=== Directions for this task ===
Lay out the text of the items below as a numbered list, one line per entry, with blank lines dropped and the pictures left out.

(Items about locating elements on screens)
══════════

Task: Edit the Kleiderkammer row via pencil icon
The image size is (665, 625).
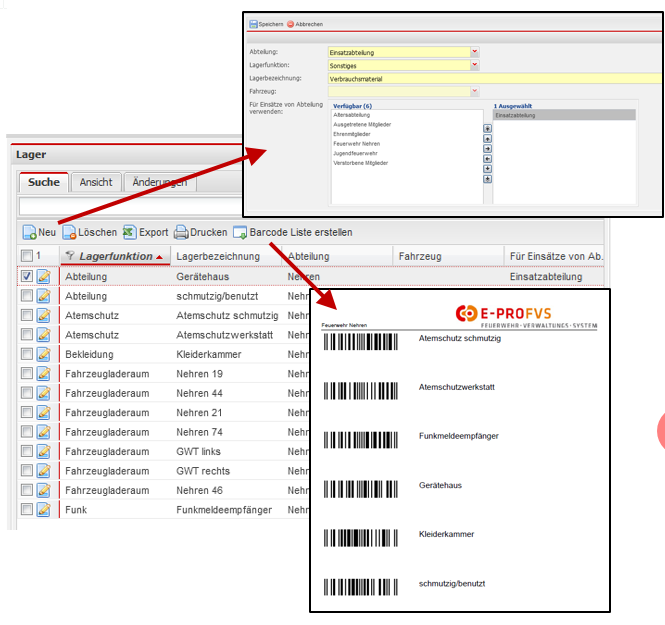Action: [x=43, y=354]
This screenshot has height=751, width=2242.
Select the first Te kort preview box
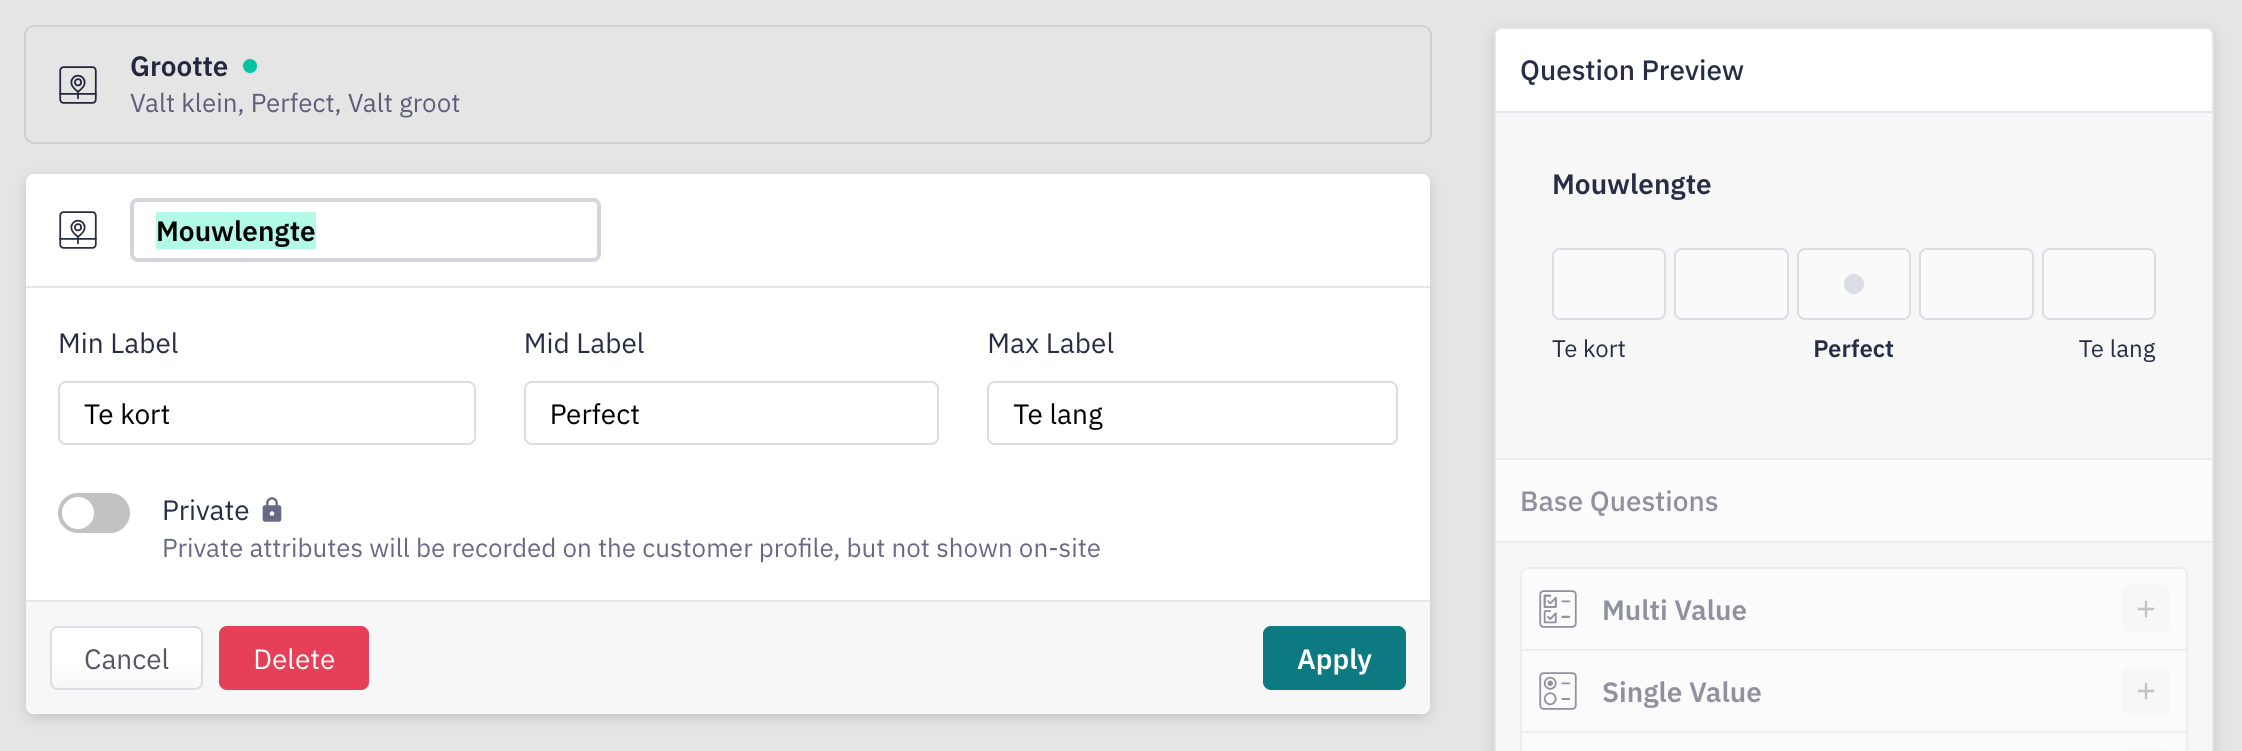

══════════

=== Output of the exercise ===
1. Task: Edit the Kleiderkammer row via pencil icon
2. The image size is (665, 625).
3. Action: [x=43, y=354]
4. This screenshot has height=751, width=2242.
5. Select the first Te kort preview box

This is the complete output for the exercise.